___ Textauszug

Schon in der Habsburgermonarchie endeten Ehen nicht selten vor Gericht. Wissenschaftler*innen der Uni Wien erforschten Eheprozesse vergangener Jahrhunderte und stellten fest: Auch damals beantragten überwiegend Frauen die Scheidung.
Alles begann mit einem Brief, den die Historikerin Andrea Griesebner zufällig bei einer Archivrecherche fand. Darin schrieb eine Frau an ihren Ehemann, sie sei mit einer Scheidung einverstanden. „Das hat mich irritiert, weil mir nicht klar war, dass sich Menschen im katholischen Niederösterreich des 18. Jahrhunderts scheiden lassen konnten“, erzählt Griesebner.
Mit ihrem Team vom Institut für Geschichte der Universität Wien erforschte Griesebner daraufhin Eheprozesse von der Mitte des 16. bis zur Mitte des 19. Jahrhunderts. Die Ergebnisse zeigen, dass katholisch getraute Ehepaare eine „schlechte“ Ehe nicht immer als Schicksal akzeptierten.
Häufigstes Scheidungsargument: Physische Gewalt
Eine Tendenz lässt sich bei den gescheiterten Ehen quer durch die vergangenen Jahrhunderte erkennen: „Bei drei Viertel der untersuchten Verfahren waren es Frauen, die die Scheidung von Tisch und Bett beantragten, wie es damals hieß“, so Griesebner. Als häufigstes Argument wurde physische Gewalt angeführt.

______
___ Datenauszüge

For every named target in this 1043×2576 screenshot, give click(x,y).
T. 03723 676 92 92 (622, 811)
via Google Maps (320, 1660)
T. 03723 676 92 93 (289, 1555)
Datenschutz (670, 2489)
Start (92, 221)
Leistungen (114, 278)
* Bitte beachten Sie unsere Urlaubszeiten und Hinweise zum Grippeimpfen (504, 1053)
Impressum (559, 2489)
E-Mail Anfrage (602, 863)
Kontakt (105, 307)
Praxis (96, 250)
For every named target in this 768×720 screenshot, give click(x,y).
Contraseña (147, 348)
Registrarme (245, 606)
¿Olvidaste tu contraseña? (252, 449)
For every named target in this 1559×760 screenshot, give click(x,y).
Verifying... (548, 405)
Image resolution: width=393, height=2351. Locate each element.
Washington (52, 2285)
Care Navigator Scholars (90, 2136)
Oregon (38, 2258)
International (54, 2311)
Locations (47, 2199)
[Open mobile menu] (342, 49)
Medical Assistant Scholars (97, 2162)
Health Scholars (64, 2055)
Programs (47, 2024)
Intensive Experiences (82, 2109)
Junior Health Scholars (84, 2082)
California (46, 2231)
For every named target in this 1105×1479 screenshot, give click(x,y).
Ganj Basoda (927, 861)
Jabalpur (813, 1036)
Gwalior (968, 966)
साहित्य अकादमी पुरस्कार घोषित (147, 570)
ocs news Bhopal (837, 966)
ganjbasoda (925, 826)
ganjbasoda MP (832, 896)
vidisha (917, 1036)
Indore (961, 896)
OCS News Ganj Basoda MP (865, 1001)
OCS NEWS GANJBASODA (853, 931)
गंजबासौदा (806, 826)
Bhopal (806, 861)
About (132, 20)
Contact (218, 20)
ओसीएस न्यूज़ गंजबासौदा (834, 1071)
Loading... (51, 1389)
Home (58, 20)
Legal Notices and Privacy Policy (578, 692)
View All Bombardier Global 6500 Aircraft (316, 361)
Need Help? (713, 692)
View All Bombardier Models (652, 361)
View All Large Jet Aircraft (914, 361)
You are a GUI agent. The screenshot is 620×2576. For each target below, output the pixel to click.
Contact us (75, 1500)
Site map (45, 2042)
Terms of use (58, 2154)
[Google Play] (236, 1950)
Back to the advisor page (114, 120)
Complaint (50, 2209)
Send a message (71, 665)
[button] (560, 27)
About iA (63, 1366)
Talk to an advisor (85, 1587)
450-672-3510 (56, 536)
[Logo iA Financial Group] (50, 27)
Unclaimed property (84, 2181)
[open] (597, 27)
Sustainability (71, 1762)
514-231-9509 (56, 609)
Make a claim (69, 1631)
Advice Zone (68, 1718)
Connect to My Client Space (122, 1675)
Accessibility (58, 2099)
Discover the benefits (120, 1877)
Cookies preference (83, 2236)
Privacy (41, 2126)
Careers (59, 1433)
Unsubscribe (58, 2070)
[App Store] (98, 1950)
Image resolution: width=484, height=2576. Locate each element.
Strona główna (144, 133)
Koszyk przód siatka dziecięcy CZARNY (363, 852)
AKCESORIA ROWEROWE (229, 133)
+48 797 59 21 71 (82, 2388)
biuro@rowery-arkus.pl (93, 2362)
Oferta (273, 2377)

______

Arbeitsaufträge —
1. Drucken Sie aus dem Text über Eheprozesse in der Habsburgermonarchie den Abschnitt von „Alles begann mit“ bis „als Schicksal akzeptierten.“ wortgetreu ab.
2. Setzen Sie den Text über Scheidungen in der Habsburgermonarchie im Anschluss an seinen letzten Satz fort.

Lösungen —
1.
Alles begann mit einem Brief, den die Historikerin Andrea Griesebner zufällig bei einer Archivrecherche fand. Darin schrieb eine Frau an ihren Ehemann, sie sei mit einer Scheidung einverstanden. „Das hat mich irritiert, weil mir nicht klar war, dass sich Menschen im katholischen Niederösterreich des 18. Jahrhunderts scheiden lassen konnten“, erzählt Griesebner.
Mit ihrem Team vom Institut für Geschichte der Universität Wien erforschte Griesebner daraufhin Eheprozesse von der Mitte des 16. bis zur Mitte des 19. Jahrhunderts. Die Ergebnisse zeigen, dass katholisch getraute Ehepaare eine „schlechte“ Ehe nicht immer als Schicksal akzeptierten.

2.
Auffallend sei etwa der Fall von zwei Frauen in den 1780er Jahren, erzählt Griesebner. Diese hatten die Scheidung mit dem Argument gefordert, der Ehemann hätte sie vergewaltigt. „Erstaunlich ist dies vor allem, wenn wir bedenken, dass die Vergewaltigung in der Ehe in Österreich erst seit der Sexualstrafrechtsreform von 1989 strafbar ist.“
„Das Laster der Selbstbefleckung“
Trotz des ernsten Themas sorgte der eine oder andere Fall mitunter auch für unterhaltsame Momente während der Transkriptionsarbeit. Wie jener, in dem Hofrat Karl Fritz von Liechtenstern bei einer Tagsatzung im Dezember 1781 erklärte, warum seine 17-jährige Tochter Anna Maria nicht zu ihrem Ehemann zurückkehren solle.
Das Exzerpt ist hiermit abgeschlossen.